The survey of 150 human resources executives in March also found that 91 percent participate in political discussions themselves, although 45 percent report those discussions rarely occur.
The survey also found that workplace discussions on politics remain civil, with 63.6 percent of human resource executives describing the interactions as mostly congenial and respectful. The remaining 36.4 percent define the political discussions they have witnessed as passionate, but still respectful. Zero human resources executives reported heated or disrespectful workplace debates.
Companies are also entering the fray of political positions, a phenomenon that found the spotlight during the 2010 midterm election. Almost 25 percent of respondents reported their companies have sent information to employees on certain candidates and how their policy measures may impact the company. Six percent of companies openly contribute to political campaigns, and another six percent privately support candidates. In 12 percent of cases, while the company does not support campaigns publicly, the CEO or executive team does.
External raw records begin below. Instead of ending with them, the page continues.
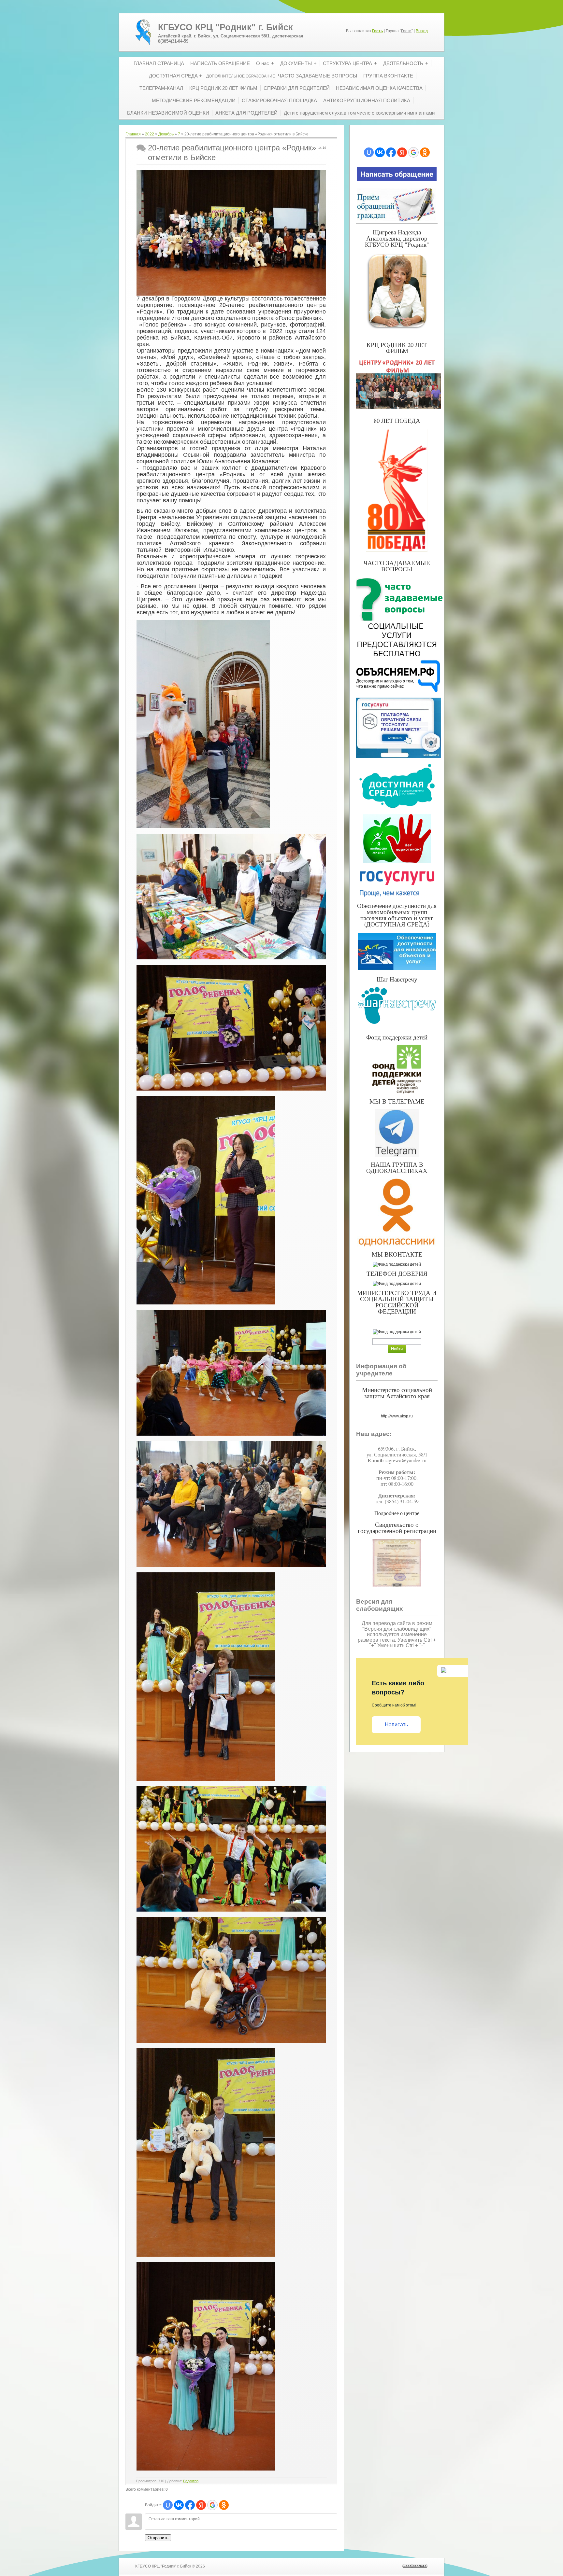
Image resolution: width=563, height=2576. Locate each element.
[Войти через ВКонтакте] (179, 2505)
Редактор (190, 2481)
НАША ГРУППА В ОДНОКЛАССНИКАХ (396, 1167)
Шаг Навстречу (397, 979)
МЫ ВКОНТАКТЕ (397, 1254)
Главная (133, 134)
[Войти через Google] (212, 2505)
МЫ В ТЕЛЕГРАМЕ (397, 1101)
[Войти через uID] (168, 2505)
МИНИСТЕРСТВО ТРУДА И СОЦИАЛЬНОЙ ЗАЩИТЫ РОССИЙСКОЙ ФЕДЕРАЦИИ (397, 1301)
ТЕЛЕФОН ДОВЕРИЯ (397, 1273)
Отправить (158, 2537)
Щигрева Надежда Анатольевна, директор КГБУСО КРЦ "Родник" (397, 238)
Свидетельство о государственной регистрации (397, 1527)
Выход (422, 31)
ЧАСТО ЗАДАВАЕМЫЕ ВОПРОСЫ (397, 566)
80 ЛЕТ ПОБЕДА (397, 420)
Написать (396, 1724)
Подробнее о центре (396, 1513)
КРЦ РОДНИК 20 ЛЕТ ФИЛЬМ (397, 348)
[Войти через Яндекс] (201, 2505)
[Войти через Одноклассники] (224, 2505)
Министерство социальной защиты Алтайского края (397, 1392)
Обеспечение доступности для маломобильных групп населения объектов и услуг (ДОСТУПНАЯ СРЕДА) (397, 914)
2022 (149, 134)
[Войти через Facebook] (190, 2505)
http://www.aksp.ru (397, 1416)
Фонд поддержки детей (396, 1037)
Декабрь (166, 134)
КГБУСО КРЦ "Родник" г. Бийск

With all this potentially confrontational discourse occurring at the office, only 3 percent of companies have formal policies for discussing politics at work, and another 13 percent have discussed the possibility of implementing guidelines.
Challenger, Gray & Christmas issued the following suggestions for keeping political discussions from negatively affecting one’s career:
Keep it civil: Do not let friendly banter deteriorate into a name-calling shouting match.
Know your colleague: Career-wise, it is probably safer to converse with those who share your views. If unsure about a colleague’s views, then avoid political conversations or carefully probe for his or her views.
Do not campaign: Give-and-take conversations are acceptable, but campaigning can be off-putting. If someone expresses discomfort with political discussions, respect his or her wishes.
If you must talk politics, stick to politics: While politics are increasingly entwined with religion, consider that aspect of the debate off limits and avoid personal attacks.
Do not evaluate based on politics: You may not agree with a coworker’s political views, but, if you are a supervisor, do not let that influence your assessment of that person’s work and/or value to the company.